A corrida global da IA pode não estar a desenrolar-se como os decisores políticos em Washington esperavam. Um novo relatório do Brookings Institution, publicado na segunda-feira, afirma que os EUA enquadraram a corrida à IA como orientada para a inteligência artificial geral, enquanto as empresas chinesas estão a dar prioridade à eficiência, à adoção global e à integração da tecnologia em sistemas do mundo real. “Os EUA estão obcecados com a corrida para a AGI ou inteligência artificial geral”, dizia o relatório. “As empresas tecnológicas americanas estão a investir centenas de milhares de milhões de dólares em novos centros de dados na esperança de criar sistemas de IA que possam igualar ou superar o desempenho humano na maioria das tarefas cognitivas.”
Hamza Chaudhry, líder de IA e Segurança Nacional no Future of Life Institute, afirmou que a diferença reflete duas visões concorrentes sobre como a vantagem tecnológica se irá desenvolver. “Os leitores devem perceber que, em primeiro lugar, o desenvolvimento da IA não é uma história sobre duas nações a correr para a AGI”, disse Chaudhry ao Decrypt. “Antes, é a história de um punhado de empresas no Vale do Silício obcecadas por AGI, enquanto as empresas na China estão muito mais focadas em colocar este produto nas mãos do maior número possível de utilizadores e incorporá-lo em toda a sua economia.” O relatório do Brookings também destaca como os programadores chineses estão a avançar em vários percursos simultaneamente, incluindo a melhoria da eficiência dos modelos, a expansão da adoção global através de modelos open-source e a integração da IA em produtos de consumo e industriais.
“Enquanto as empresas tecnológicas norte-americanas têm construído clusters de computação massivos com centenas de milhares de chips, os laboratórios chineses de IA têm-se focado em extrair maior desempenho de recursos limitados de computação e memória”, diz o relatório. Chaudhry afirmou que a ênfase na distribuição e implementação reflete uma estratégia de adoção mais ampla. “O jogo da China tem sido apenas colocar esta pilha nas mãos do maior número possível de pessoas em tantos dispositivos físicos quanto possível”, disse ele. Brookings destacou a rápida integração da IA na China em produtos físicos como veículos, smartphones, dispositivos vestíveis e robótica. As empresas estão também a expandir o uso de sistemas autónomos, incluindo robotaxis, drones de entrega e robôs humanoides, em vez de esperar por avanços na superinteligência. Formação open-source O relatório referiu ainda que os desenvolvedores chineses de IA estão a aproveitar modelos de IA open-source, muitos dos quais estão disponíveis publicamente online. Chaudhry disse que esta abordagem levanta preocupações de segurança porque governos e militares podem aceder a modelos abertos. “Já há notícias públicas de que modelos de código aberto foram usados pelo exército chinês”, disse ele. “Essa é uma realidade com que já estamos a lidar.

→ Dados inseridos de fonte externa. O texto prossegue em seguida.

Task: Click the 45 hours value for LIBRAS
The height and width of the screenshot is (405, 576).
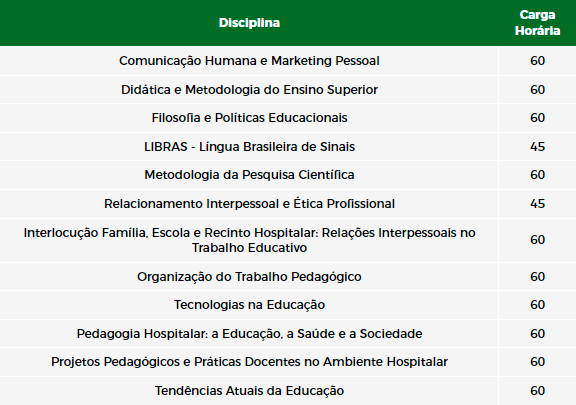Action: click(537, 147)
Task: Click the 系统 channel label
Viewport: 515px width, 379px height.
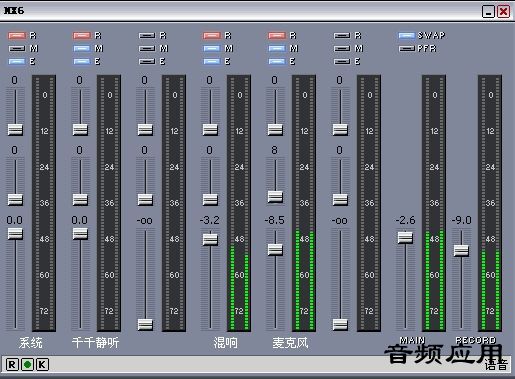Action: click(31, 343)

Na minha opinião, o que precisa de mudar é a nossa estratégia mais ampla de IA na forma como interagimos com a comunidade global.” Disse que o relatório do Brookings deixa em aberto questões sobre o papel da destilação de modelos, uma técnica em que os sistemas de IA aprendem com os resultados de modelos mais avançados.

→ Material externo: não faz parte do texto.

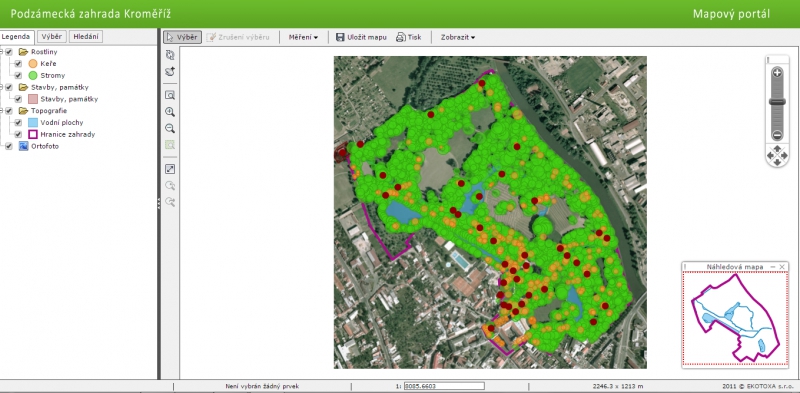The height and width of the screenshot is (393, 800).
Task: Click the Uložit mapu save icon
Action: click(x=340, y=37)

“O mais surpreendente foi a relativa falta de análise sobre quanto a destilação de modelos favorece o desenvolvimento da IA chinesa”, disse Chaudhry. “Há uma secção sobre eficiência onde o autor argumenta que isto se deve principalmente a inovações chinesas em IA, em vez dos ataques de destilação reportados pela Anthropic da DeepSeek, ou dos ataques de destilação reportados pela OpenAI e DeepMind de empresas não especificadas.” Os ataques de destilação envolvem consultar um modelo de IA para recolher as suas respostas e usar esses resultados para treinar um modelo concorrente, extraindo efetivamente as capacidades do sistema original. Em fevereiro, a Anthropic afirmou que vários laboratórios chineses de IA, incluindo DeepSeek, Moonshot e MiniMax, geraram milhões de respostas da sua Claude AI usando milhares de contas fraudulentas para treinar os seus próprios modelos. Chaudhry afirmou que as prioridades divergentes no desenvolvimento da IA entre os Estados Unidos e a China poderão criar espaço para novos acordos de controlo de armamento em sistemas avançados de IA. “Isto abre um espaço único para um possível acordo sobre o que não devemos construir no futuro, ou seja, linhas vermelhas estabelecidas pelos Estados Unidos e pela China sobre certos tipos de desenvolvimento de IA”, afirmou.